Let's continue with the whole schooling theme that I established last week. Now this is my story (all about about how my life got flip turned upside down) about an epiphany I may have had last week.
When I was in 9th grade, I had my English teacher sign my yearbook, along with all of my other teachers, partly because I liked my teachers, and partly because the other students wouldn't sign my yearbook. I've got pages to fill, people! She wrote a message to both me and my brother. For my brother, she wrote something to the effect of "Have a good summer. Please come back and visit anytime." He was in a different class with like 6 students, and I always felt she liked him more. For me, she wrote "Always remember to balance work and play." Naturally, if you know me at all, I took this as a huge insult because she wasn't as cheery towards me as she was to him, and I have had a slight grudge about it ever since. I have a drawer full of grudges, and it's sitting on top of the pile.

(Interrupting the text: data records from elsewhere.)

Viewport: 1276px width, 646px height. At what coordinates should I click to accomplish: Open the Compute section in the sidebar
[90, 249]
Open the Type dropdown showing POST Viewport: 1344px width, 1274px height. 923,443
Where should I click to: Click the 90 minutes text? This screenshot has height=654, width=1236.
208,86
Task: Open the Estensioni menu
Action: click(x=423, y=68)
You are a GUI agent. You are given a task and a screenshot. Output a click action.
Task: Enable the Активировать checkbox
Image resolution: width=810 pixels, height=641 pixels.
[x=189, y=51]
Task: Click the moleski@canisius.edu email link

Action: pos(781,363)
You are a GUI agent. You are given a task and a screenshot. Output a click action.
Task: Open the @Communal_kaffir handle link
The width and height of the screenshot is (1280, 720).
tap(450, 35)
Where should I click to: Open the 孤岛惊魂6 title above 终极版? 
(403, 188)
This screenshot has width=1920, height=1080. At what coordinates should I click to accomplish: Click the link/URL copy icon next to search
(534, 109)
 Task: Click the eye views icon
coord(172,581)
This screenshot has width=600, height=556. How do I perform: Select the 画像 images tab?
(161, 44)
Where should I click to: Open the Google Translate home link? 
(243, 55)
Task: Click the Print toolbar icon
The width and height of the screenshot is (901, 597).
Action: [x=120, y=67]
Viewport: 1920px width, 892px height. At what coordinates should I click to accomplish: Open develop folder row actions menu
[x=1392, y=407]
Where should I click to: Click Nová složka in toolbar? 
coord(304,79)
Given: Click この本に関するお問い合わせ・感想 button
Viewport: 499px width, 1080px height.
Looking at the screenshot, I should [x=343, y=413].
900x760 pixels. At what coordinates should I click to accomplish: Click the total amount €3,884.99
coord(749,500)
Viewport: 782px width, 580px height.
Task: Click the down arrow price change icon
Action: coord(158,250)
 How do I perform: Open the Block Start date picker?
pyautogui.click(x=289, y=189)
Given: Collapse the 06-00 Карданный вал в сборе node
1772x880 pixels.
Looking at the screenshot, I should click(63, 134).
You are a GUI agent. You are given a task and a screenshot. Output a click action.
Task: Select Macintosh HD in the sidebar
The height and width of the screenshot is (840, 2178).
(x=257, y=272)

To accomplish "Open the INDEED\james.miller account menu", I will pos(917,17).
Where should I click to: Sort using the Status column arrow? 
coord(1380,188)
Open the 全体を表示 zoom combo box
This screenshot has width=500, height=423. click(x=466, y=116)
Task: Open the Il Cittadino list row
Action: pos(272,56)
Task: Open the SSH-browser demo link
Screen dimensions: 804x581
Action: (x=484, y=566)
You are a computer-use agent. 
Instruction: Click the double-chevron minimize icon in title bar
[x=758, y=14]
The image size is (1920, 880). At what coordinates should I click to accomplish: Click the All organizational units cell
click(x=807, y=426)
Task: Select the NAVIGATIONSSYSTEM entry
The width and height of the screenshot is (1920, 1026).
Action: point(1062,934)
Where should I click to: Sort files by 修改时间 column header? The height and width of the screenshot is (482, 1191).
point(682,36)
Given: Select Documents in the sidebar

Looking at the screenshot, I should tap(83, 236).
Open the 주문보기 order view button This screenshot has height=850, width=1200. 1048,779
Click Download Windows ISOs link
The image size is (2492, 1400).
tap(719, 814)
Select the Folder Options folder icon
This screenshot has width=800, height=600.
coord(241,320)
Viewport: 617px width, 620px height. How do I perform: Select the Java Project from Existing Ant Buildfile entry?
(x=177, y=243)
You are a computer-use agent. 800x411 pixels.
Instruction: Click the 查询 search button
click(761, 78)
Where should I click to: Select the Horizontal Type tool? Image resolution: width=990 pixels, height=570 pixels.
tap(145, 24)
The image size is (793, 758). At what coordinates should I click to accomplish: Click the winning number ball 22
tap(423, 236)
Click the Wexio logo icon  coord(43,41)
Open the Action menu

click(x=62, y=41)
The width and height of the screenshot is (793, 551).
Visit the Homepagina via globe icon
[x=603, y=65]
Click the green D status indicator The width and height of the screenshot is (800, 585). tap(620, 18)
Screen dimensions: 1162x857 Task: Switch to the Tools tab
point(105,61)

Last week, I was talking with my family, and I brought it up, as I do from time to time, to joke about it in self-deprecating conversation. But while I was talking, I realized, for the first time, that maybe she was trying to give me some of the best advice that I could have been given at the time, a time when I took myself and my work so seriously. What?!?!?!
What I may have realized is that she was telling me to play more and not be so uptight about work. You know, work hard, play hard, as the kids say. Now, I couldn't agree more with her because I want to make playing my work. But then, I saw it as an insult. Not the biggest insult written in my yearbook, but definitely, you know, in the top five.
Part of me wants to apologize to her, but she doesn't know I have a grudge, so that wouldn't do any good. Part of me wants to ask her what she meant, but I don't know if she would remember. It probably doesn't keep her up at night like it keeps me up at night.
I guess the moral of the story is to realize when you are being given good advice and when you are being insulted. And also make friends so your yearbook isn't as empty as mine. Sign my yearbook, please!!!